Once a target company is identified and a merger is announced, the SPAC’s public shareholders may alternatively vote against the transaction and elect to redeem their shares. If the SPAC requires additional funds to complete a merger, the SPAC may issue debt or issue additional shares.
The SPAC merger
Once formed, the SPAC will typically need to solicit shareholder approval for a merger and will prepare and file a proxy statement. This document will contain various matters seeking shareholder approval, including a description of the proposed merger and governance matters. It will also include financial information of the target company, such as historical financial statements, management’s discussion and analysis, and pro forma financial statements showing the effect of the merger.

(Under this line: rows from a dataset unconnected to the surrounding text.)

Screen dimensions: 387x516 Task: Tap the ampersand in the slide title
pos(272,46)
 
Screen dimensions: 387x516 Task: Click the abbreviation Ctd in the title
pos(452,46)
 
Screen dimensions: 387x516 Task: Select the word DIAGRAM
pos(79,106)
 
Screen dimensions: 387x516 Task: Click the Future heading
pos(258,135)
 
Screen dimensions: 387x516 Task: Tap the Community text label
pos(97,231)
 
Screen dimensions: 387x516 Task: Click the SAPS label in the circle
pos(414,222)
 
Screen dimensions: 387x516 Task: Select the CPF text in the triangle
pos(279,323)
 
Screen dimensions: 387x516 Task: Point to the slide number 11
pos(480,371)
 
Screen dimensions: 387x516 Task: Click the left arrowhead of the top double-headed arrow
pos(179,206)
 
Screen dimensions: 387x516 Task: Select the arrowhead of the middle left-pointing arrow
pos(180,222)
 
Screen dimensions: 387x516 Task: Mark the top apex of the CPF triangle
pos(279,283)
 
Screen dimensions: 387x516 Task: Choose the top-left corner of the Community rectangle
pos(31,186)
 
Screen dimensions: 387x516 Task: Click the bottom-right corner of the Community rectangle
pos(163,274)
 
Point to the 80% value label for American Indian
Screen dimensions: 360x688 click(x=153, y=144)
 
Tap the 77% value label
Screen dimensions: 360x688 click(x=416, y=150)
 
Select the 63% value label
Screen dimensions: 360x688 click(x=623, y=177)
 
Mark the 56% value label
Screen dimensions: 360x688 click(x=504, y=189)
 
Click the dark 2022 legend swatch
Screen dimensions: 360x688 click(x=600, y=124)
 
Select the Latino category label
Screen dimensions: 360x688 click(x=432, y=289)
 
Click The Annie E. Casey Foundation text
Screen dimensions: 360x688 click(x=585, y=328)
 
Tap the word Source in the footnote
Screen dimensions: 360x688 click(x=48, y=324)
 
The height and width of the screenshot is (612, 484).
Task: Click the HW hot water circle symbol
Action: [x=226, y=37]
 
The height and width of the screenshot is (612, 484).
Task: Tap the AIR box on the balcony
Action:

Once shareholders approve the SPAC merger and all regulatory matters have been cleared, the merger will close and the target company becomes a public entity.
Why have SPACs become so popular?
A well established, profitable company would likely choose the traditional IPO approach. On the other hand, a company which is more early-stage, or is in a sector which is more complicated for the layman to understand, benefits by having a SPAC because it allows a company to share with investors its forward business plan.
The SPAC approach offers several advantages over a traditional IPO, such as providing companies access to capital, even when market volatility and other conditions limit liquidity. They can also potentially lower transaction fees as well as reduce the time required to become a public company. Some SPACs go public with a specific target industry while others do not.
The SPAC essentially has a 24-month period to get that acquisition. But if it does not in 24 months, investors’ capital is redeemed. This was a feature which basically led to the spurt in growth of SPACs because of the protection of investors’ capital.
In conclusion, SPACs continue to gain popularity in the recent months because of its potential liquidity option for many companies, a substantially shorter timeline to to public, lower transaction fees, and capital protection for the investor in the event the merger does not take place.